Deserializer cannot handle circular and forward references to object instances

Reported by: russellm Owned by: jacob
Component: Core (Serialization) Version: master
Severity: Keywords: JSON deferrable deserialization circular forward reference
Cc: Triage Stage: Design decision needed
Has patch: yes Needs documentation: no
Needs tests: no Patch needs improvement: yes
Easy pickings: UI/UX:

Description

The current deserializers are not able to represent circular references between objects, or forward references to objects. This is because the reconstruction of m2o and m2m relations calls on the database API to resolve the ID's mentioned in the serialization string into object instances which can be saved. Therefore, if an object has not been saved, it cannot be successfully referenced in a serialization file. This is a serious impediment to the use of serialization files for test fixtures and database migration (see ticket #2333).

To overcome this, I submit this modification to the deserializer that bypasses the database lookup step. The revised deserializer saves the primary key values defined in the serialization file directly into the object.

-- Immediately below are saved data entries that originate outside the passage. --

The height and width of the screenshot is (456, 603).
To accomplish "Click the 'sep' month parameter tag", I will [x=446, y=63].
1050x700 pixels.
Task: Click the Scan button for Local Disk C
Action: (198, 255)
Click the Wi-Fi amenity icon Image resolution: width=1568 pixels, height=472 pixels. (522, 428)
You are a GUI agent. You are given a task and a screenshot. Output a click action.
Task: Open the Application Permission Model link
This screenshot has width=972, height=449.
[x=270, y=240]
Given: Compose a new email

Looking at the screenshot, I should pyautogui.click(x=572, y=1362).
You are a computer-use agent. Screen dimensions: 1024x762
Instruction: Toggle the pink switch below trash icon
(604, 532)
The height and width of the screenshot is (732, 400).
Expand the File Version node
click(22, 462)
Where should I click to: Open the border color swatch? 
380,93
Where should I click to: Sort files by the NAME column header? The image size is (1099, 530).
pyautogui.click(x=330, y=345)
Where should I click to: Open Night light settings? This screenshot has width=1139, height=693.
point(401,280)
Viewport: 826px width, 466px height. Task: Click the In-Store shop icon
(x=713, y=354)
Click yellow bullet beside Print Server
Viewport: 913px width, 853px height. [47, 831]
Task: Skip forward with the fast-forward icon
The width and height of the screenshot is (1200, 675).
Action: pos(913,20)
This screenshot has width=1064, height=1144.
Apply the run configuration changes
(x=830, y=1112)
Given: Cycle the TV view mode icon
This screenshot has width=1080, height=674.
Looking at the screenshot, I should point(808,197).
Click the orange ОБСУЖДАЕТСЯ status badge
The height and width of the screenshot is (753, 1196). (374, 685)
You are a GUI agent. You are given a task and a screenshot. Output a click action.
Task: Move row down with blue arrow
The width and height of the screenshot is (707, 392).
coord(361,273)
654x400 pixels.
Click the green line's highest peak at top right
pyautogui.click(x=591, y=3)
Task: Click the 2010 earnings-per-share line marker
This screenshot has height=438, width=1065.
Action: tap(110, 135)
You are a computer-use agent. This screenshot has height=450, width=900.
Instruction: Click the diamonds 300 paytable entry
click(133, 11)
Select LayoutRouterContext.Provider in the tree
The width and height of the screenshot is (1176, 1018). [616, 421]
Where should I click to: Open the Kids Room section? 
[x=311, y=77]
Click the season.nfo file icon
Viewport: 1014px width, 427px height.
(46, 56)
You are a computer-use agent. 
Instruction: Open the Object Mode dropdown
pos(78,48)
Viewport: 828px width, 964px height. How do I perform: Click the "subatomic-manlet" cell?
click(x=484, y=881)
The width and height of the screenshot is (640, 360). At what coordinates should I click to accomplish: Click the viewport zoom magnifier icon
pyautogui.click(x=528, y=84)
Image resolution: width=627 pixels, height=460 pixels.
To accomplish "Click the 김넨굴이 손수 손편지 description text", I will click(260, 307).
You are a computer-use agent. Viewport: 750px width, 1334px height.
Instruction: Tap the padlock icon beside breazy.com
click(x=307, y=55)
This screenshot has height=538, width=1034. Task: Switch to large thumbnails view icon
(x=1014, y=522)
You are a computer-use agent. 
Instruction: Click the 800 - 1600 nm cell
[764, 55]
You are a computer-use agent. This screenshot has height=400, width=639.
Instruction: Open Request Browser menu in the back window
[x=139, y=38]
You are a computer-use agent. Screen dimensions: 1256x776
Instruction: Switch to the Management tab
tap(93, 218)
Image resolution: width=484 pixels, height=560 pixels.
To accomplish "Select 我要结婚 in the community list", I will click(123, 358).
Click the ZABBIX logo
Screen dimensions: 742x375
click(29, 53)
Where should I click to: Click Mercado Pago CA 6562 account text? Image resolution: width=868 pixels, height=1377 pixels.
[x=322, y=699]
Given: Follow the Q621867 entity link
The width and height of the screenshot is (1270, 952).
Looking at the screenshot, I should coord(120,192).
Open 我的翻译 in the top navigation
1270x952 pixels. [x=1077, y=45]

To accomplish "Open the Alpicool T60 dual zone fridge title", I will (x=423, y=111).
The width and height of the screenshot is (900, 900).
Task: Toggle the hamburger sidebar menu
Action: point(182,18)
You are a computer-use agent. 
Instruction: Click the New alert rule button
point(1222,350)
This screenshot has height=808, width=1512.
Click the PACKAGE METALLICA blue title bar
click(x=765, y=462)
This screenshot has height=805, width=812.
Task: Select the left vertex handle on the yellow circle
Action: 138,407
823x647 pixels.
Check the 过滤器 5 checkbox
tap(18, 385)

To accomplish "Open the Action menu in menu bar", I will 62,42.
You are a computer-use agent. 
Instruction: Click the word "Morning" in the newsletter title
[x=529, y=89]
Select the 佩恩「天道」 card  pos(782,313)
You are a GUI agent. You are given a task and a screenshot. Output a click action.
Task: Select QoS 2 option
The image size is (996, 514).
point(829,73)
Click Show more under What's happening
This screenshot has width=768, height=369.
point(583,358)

This is the equivalent of doing:

    Article.author_id = 3

instead of:

    Article.author = Author.objects.get(pk=3)

As well as being more flexible, it has the advantage of being faster (in that it requires less database lookups).

In order to work for m2m relations, this patch requires that patch #3389 be applied (this patch allows assignment of m2m sets using pk values).

This relatively simple approach works fine for all database backends except one - Postgres. Because Postgres has and enforces data consistency, it is not possible to INSERT an object with a foreign key value that does not have a corresponding entry in the foreign table.

To work around this problem, I have modified table declarations to make all cross-table references DEFERRABLE INITIALLY DEFERRED. This has the effect that the row constraints and consistency checks are not executed until the end of each transaction, rather than after every insert (although if transactions are not in use, there is no difference in behaviour).

In this way, if the deserialization process is placed inside a transaction, it is possible to deserialize an arbitrarily complex graph of foreign key relationships, and consistency is only checked once the entire graph has been deserialized.

On SQLite/MySQL, which don't have such strong consistency checks, there is no difference in behaviour or table definition.

The implementation presented here is for JSON only; if the idea is blessed, I will work up an analogous version for the XML deserializer.

Attachments (1)

serializer.diff (9.0 KB) - added by russellm 8 years ago.
Fix for circular/forward deserializer references

Download all attachments as: .zip

Change History (7)

Changed 8 years ago by russellm

Fix for circular/forward deserializer references

comment:1 Changed 8 years ago by Michael Radziej <mir@…>

the tests fail in a strange way here with the postgresql backend. It looks a bit weird, perhaps better check for yourself before you invest too many thoughts.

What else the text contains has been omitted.